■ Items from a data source
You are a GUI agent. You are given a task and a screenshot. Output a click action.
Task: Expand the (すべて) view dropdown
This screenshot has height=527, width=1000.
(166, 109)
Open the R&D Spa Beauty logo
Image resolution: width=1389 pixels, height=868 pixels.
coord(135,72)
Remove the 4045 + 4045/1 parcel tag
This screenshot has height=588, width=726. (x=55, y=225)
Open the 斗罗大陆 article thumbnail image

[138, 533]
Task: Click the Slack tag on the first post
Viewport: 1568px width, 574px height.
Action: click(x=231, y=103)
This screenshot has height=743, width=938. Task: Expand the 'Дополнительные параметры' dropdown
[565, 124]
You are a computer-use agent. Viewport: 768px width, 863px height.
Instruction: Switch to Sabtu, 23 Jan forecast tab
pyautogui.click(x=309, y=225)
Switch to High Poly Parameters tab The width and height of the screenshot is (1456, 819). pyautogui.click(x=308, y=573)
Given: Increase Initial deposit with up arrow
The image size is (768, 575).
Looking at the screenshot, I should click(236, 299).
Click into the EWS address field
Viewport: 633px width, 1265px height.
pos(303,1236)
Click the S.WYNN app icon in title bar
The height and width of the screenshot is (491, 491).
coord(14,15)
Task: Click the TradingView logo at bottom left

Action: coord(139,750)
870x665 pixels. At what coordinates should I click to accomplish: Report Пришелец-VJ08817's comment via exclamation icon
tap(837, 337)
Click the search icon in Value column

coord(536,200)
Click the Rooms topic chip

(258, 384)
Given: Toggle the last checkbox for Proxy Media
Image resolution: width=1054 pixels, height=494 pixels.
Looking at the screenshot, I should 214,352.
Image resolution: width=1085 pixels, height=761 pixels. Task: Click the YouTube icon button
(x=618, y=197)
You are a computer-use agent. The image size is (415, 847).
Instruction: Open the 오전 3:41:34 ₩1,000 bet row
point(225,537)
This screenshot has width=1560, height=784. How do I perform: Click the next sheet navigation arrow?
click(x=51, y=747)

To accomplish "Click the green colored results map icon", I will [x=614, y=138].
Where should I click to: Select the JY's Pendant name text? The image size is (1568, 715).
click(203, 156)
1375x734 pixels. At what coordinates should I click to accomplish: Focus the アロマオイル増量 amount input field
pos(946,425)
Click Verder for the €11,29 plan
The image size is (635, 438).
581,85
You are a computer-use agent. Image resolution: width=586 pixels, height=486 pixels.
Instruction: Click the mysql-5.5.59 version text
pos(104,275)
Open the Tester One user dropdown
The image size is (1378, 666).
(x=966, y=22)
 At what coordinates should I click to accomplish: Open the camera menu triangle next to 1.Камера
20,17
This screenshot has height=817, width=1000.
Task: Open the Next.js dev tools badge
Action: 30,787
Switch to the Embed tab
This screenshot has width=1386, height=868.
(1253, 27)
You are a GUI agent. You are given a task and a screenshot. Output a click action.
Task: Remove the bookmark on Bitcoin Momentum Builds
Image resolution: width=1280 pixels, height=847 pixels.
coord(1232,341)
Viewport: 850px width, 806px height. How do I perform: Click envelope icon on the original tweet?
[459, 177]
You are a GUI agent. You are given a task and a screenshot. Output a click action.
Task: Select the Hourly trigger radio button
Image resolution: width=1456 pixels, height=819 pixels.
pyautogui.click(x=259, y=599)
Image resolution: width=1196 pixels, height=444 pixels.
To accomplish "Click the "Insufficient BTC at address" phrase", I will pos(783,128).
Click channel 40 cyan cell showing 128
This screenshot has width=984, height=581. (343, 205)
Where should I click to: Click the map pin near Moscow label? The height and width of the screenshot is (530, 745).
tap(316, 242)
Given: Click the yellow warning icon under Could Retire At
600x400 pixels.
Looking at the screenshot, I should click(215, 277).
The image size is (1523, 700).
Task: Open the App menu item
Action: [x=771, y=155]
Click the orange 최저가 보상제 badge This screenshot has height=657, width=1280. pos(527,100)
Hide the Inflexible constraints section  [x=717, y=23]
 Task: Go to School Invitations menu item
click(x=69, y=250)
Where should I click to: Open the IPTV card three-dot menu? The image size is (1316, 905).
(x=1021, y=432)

■ Task to complete
Copy the lines of the material above without any change, from the line containing "Click the orange" through the end of the material, including both ends.

■ Reply to the task
Click the orange 최저가 보상제 badge This screenshot has height=657, width=1280. pos(527,100)
Hide the Inflexible constraints section  [x=717, y=23]
 Task: Go to School Invitations menu item
click(x=69, y=250)
Where should I click to: Open the IPTV card three-dot menu? The image size is (1316, 905).
(x=1021, y=432)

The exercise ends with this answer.